◆ Cosa si chiede
(a) Ricopia dall'intervista a Massimiliano Morosini il passo che va da "Intervista a Massimiliano" fino a "che ne pensi?".
(b) Prosegui l'intervista a Massimiliano Morosini dopo l'ultima frase riportata.

Intervista a Massimiliano Morosini

Massimiliano Morosini, Consigliere all’VIII Municipio di Roma dal giugno 2016 all’aprile 2017

Dai risultati elettorali alle elezioni politiche del 2013 a quelli del 2018, passando dalla vittoria alle amministrative del 2016 a Roma e Torino: per il M5S sono state occasioni perse per realizzare i programmi e le promesse elettorali. A nostro avviso, un primo limite da cui dipende questo esito, è il legalitarismo: pensare che per rimettere in sesto il Paese a favore degli interessi dei lavoratori bastasse applicare leggi buone e giuste, al massimo farne altre, abrogare le leggi sbagliate e a favore dei ricchi e disonesti. Questa concezione ha significato legarsi le mani… che ne pensi?

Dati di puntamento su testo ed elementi

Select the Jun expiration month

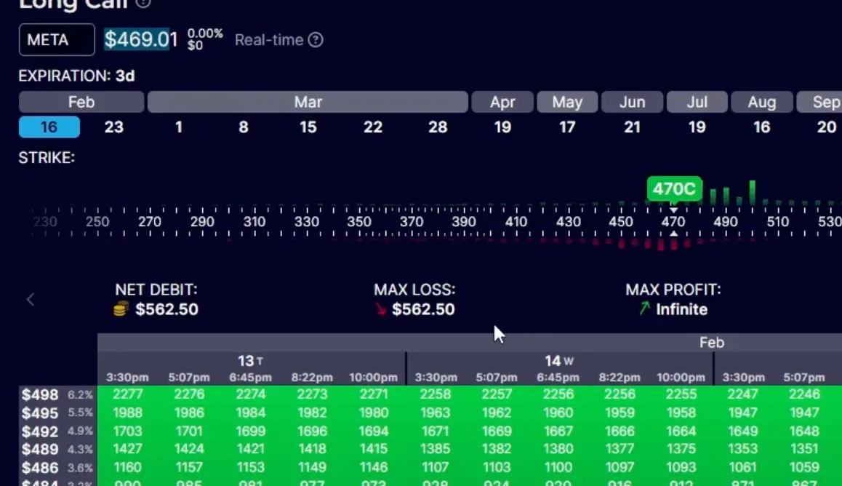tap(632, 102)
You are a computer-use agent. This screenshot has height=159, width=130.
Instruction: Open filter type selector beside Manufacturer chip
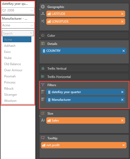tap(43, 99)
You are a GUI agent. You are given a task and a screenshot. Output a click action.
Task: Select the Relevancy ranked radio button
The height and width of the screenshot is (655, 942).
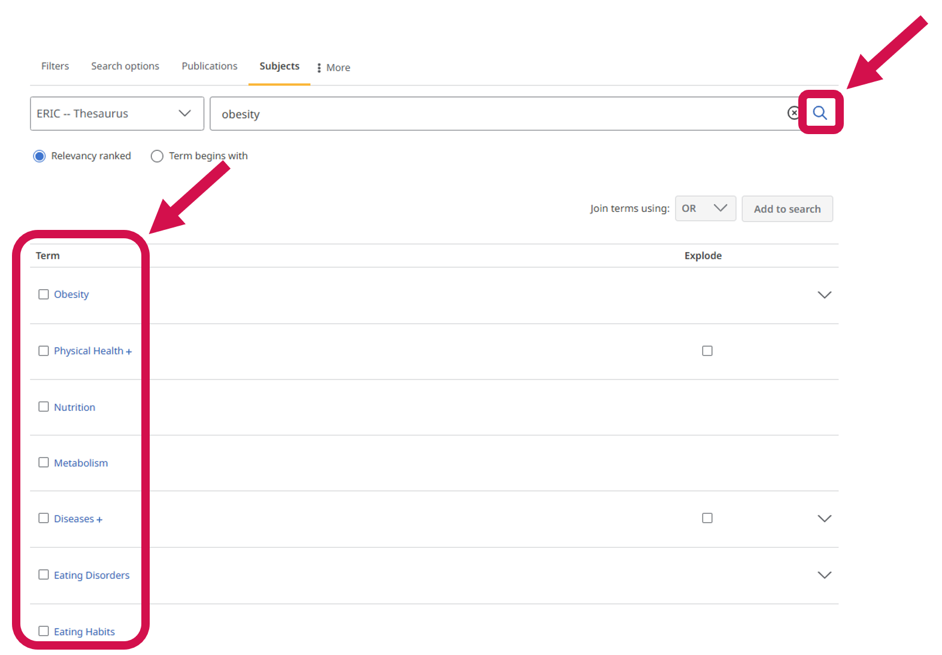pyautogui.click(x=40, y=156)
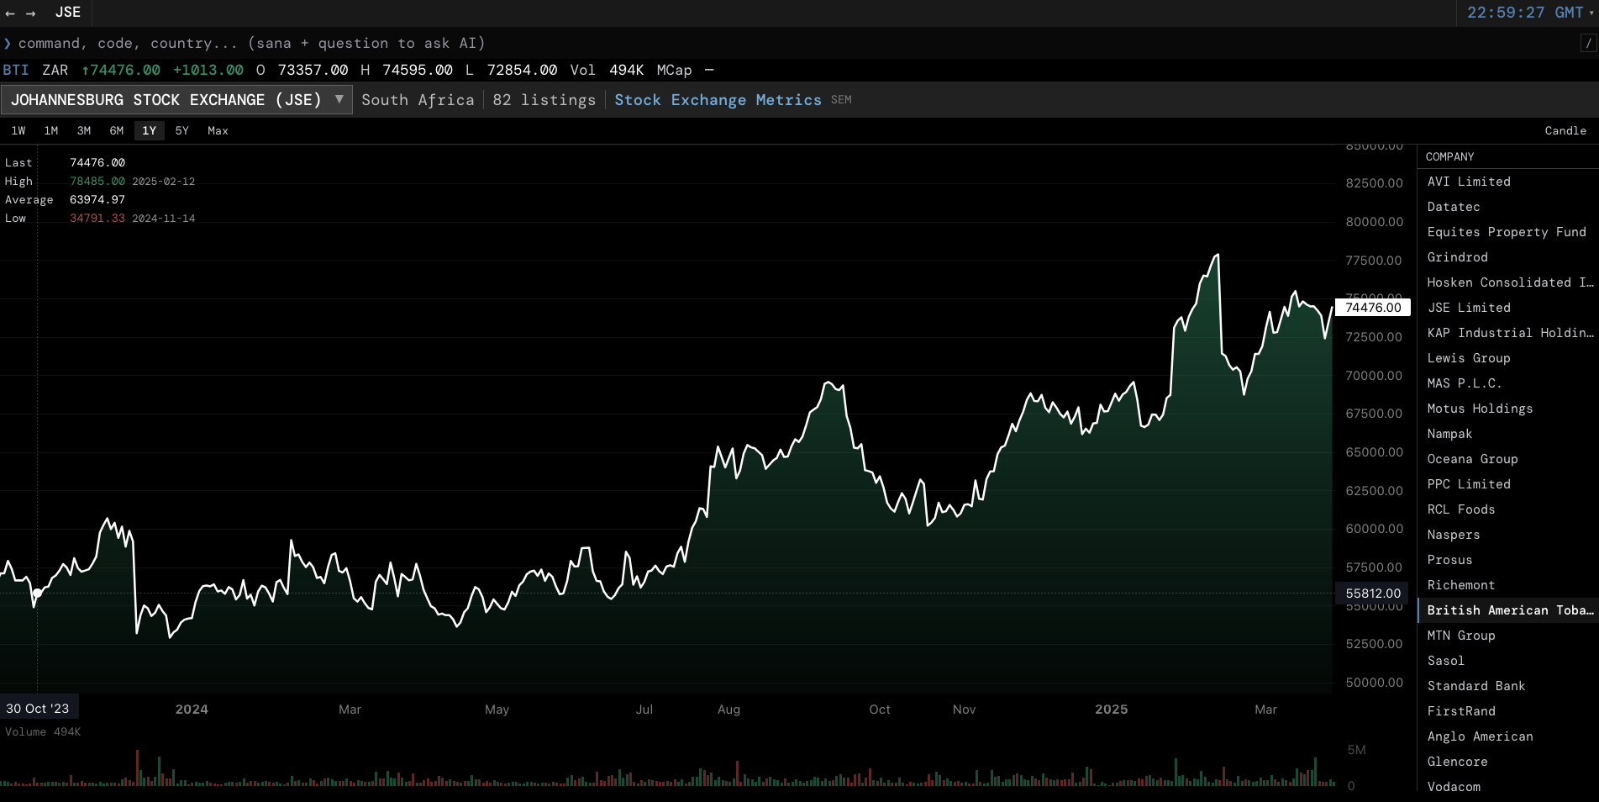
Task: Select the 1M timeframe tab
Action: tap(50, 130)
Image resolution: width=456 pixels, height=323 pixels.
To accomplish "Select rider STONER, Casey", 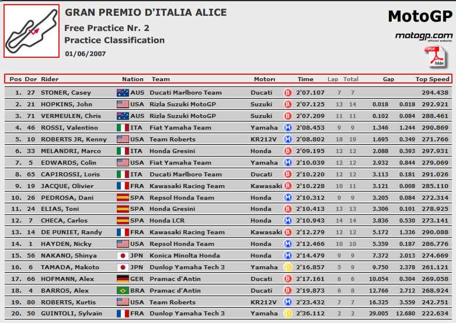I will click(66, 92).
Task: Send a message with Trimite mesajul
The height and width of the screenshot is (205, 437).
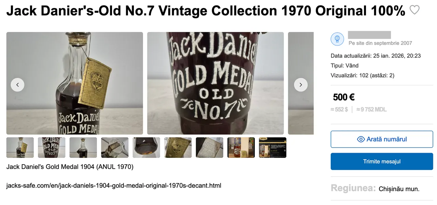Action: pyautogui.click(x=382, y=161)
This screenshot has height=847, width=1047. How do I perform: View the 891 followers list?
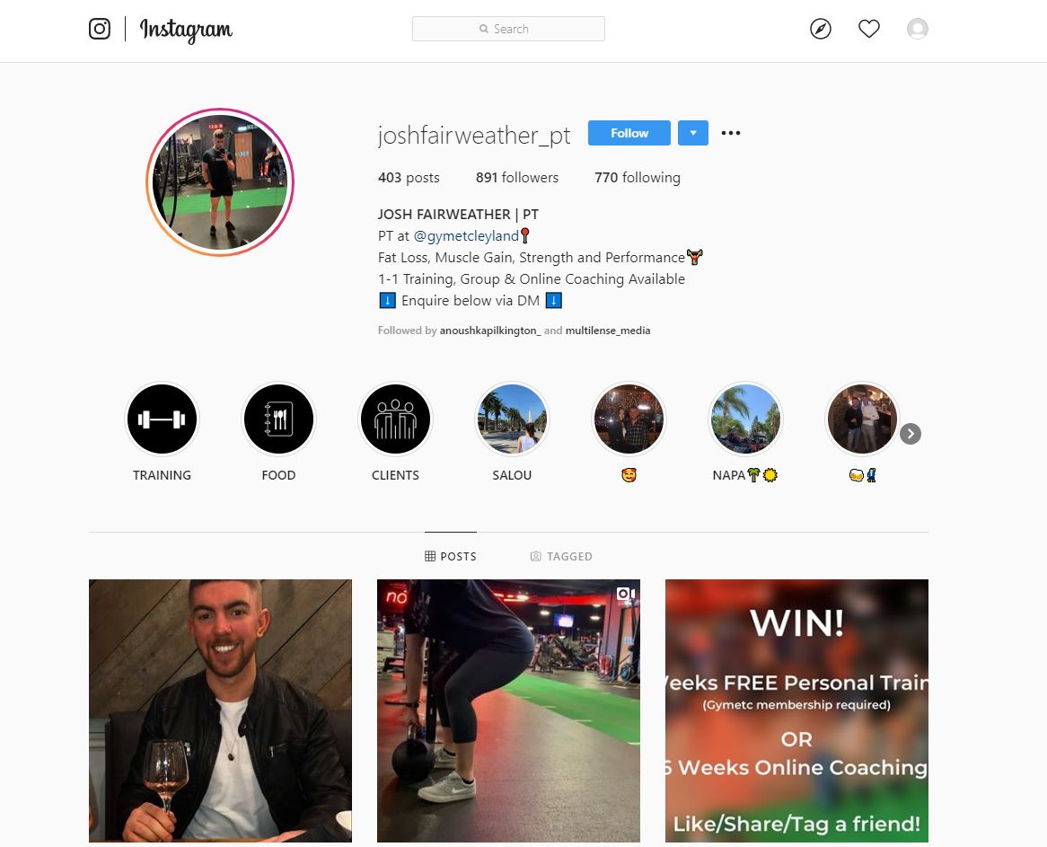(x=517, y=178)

...

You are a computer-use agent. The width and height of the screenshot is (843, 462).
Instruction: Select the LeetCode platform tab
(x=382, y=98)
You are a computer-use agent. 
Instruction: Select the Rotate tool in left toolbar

...

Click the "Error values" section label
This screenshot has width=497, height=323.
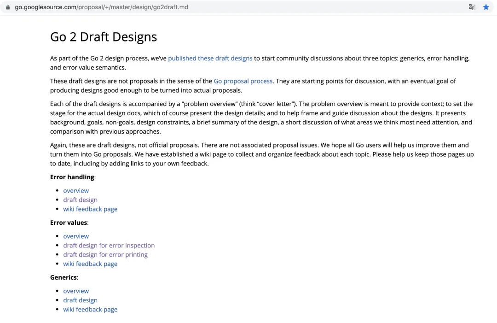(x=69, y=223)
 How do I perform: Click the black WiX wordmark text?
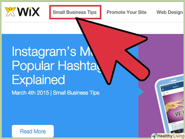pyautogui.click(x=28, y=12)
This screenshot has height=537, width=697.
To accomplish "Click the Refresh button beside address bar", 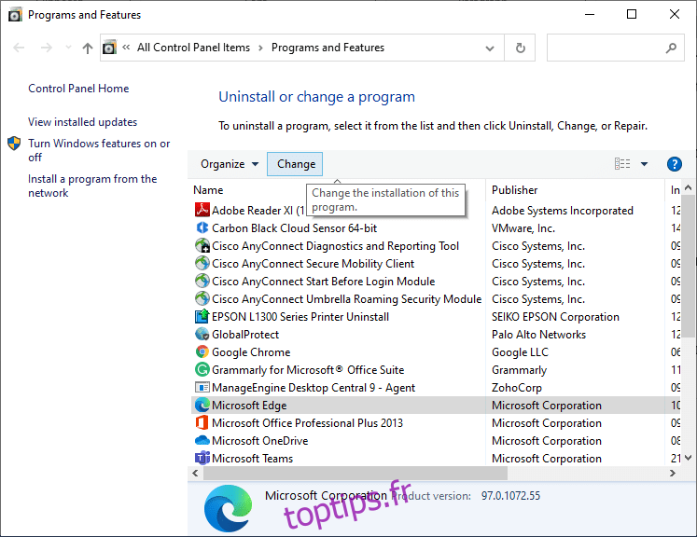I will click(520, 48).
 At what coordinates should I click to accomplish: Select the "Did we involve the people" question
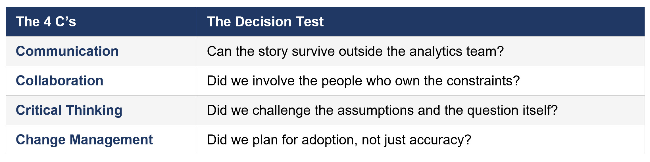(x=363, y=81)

◆ In risposta
(a)
Intervista a Massimiliano Morosini

Massimiliano Morosini, Consigliere all’VIII Municipio di Roma dal giugno 2016 all’aprile 2017

Dai risultati elettorali alle elezioni politiche del 2013 a quelli del 2018, passando dalla vittoria alle amministrative del 2016 a Roma e Torino: per il M5S sono state occasioni perse per realizzare i programmi e le promesse elettorali. A nostro avviso, un primo limite da cui dipende questo esito, è il legalitarismo: pensare che per rimettere in sesto il Paese a favore degli interessi dei lavoratori bastasse applicare leggi buone e giuste, al massimo farne altre, abrogare le leggi sbagliate e a favore dei ricchi e disonesti. Questa concezione ha significato legarsi le mani… che ne pensi?

(b)
La questione è così, ma penso che nel M5S sia mancato proprio l’interesse a fare una politica in difesa dei diritti delle classi popolari. E infatti il messaggio che passava era soprattutto che bisogna essere onesti, perché l’onestà paga. Ma l’onestà era vista, nella stragrande maggioranza dei casi, come rispetto della legge, senza considerare l’origine di classe della legge, da dove proviene la legge: perché una norma può essere prodotta dai cosiddetti “poteri forti” oppure prodotta in un ambito progressista e allora avrà un altro significato, un altro approccio al problema. La legge in quanto tale, solo perché norma formale, non è che deve essere rispettata; deve essere rispettata se è giusta e se tutela gli interessi della moltitudine.
Poi, si sono creati questi equivoci perché va bene che vuoi abrogare delle leggi e promuoverne altre di migliori, però, seppur il successo elettorale c’è stato e dal 25% del 2013 sei passato al 33% del 2018 sei il partito di maggioranza relativa, vuol dire che l’altro 67% non sta dalla tua parte. Quindi, o crei alleanze oppure secondo me sarebbe stato meglio non andare al governo e continuare a fare opposizione, anche se in Parlamento detieni la maggioranza.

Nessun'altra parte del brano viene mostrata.